After lunch, we continued our ascent, heading to the Parc de la Vanoise.  We finally got to the end of the road, where a beautiful refuge was unfortunately closed for summer refurbishment.  I was dead tired and it was 3.30pm.  I got a lift with a phone call from my parents and Lynn got one from her aunt Kathleen.  We had been out of cell phone range for most of the past couple of days (only reception at cols really), that it was nice to hear familiar voices.  We had about a 3 hour walk from the closed refuge.

We started uphill, and were surprised by the number of walkers coming down. There must have been 100 people.  Lynn and I were worried that the refuge we wanted to stay at would be full.  Alas, the refuge only had an answering machine, so we had left our message and we hoped that we would have space for the evening.

We walked uphill, and it soon became the most beautiful garden in the world.  We were on a steep mountain face that was fully in bloom with a variety of mountain flowers.  We walked on a tiny path with flowers blooming up to our waists on both sides.  The scenery was magnificent, with huge mountains looming all around us and lovely waterfalls.  I really wanted to snap some photos, but my feet were aching and I was struggling just to keep going.

We came out of the beautiful alpine flower gardens and into a Canadian Rocky-esque wooded portion of the walk.  We don’t walk through many nice forests (though plenty of hot, damp, muggy alpine forests).  This was a rare exception, and Lynn and I loved it.

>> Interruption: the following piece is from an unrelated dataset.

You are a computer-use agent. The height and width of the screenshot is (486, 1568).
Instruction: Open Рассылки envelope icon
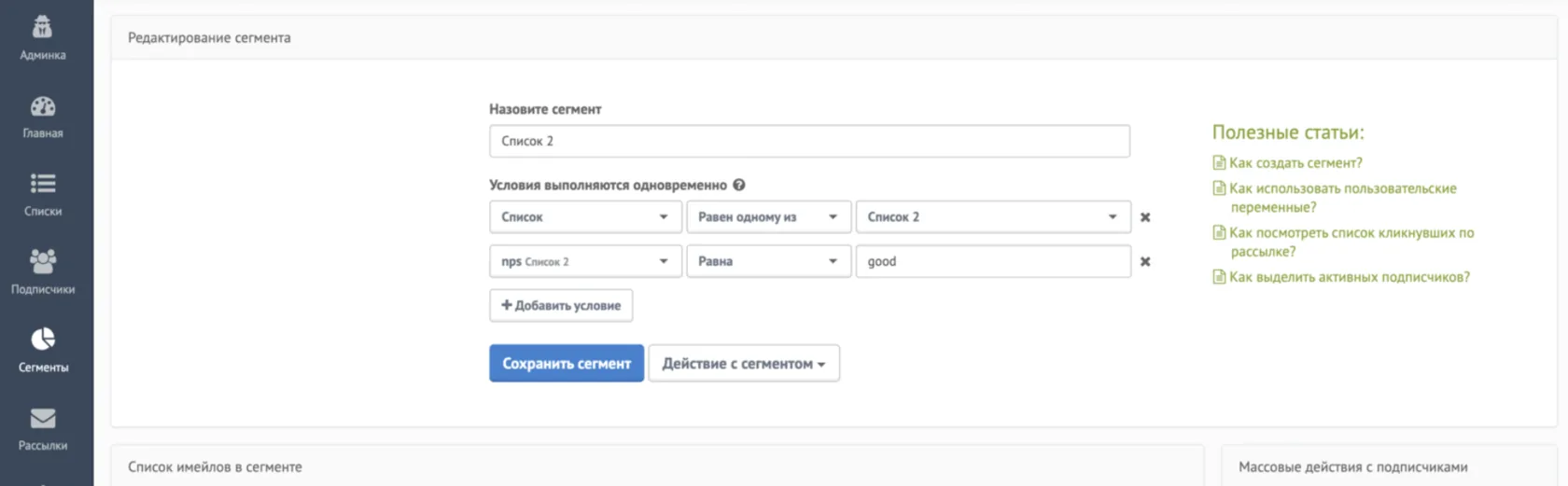coord(43,418)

We were getting tired as we reached a boulder field.  We had dropped 1,300m in the morning and had climbed 1,400m so far this afternoon.  A little stream meandered by as we picked our way up to our lake and then to the refuge.It was 6.45pm, a very long day and we were exhausted.  The refuge was an old stable (it was an upside down half-pipe) that had been renovated 25 years earlier.

We arrived at the refuge to a less than pleasant greeting.  They hadn’t received our message about the reservation.  One of the guardians was very friendly and said he would make it work.  Unfortunately, he was going down.  I was unsure what the problem was.  Were they full?  Did they not have enough food?  After some discussion, I found out they didn’t have a veggie meal (they were having pork soup and sausages for dinner).  I was happy to cook from our little stash, and after ordering a half litre of wine and some cheese and cooking a lovely meal of soup, mashed potatoes and pasta, we sat and chatted with the guardian.  Thankfully, there was a worse villain than us (we showed up late, the other guy never even showed up, and they had made the porky dinner for him!!!)

Lynn did great today, leading the route and being very positive.  I was sure happy that she was going so well, as it kept me going.  I’m a lucky fella having a wife like her.  Ironically, when we got to the refuge, she crashed and I had a burst of energy and made dinner while she couldn’t move next to the fire.

As we were so cold the night before, today we brought out our sleeping bags to keep us warm.  All night I sneezed and my nose was running.  In the morning, I realized it must be related in some way to the stables, because as soon as I left the refuge, I felt great.  Crazy that after 25 years, the allergens remain.

We stayed up late listening to 1.5 hours of Dickens.  A great story.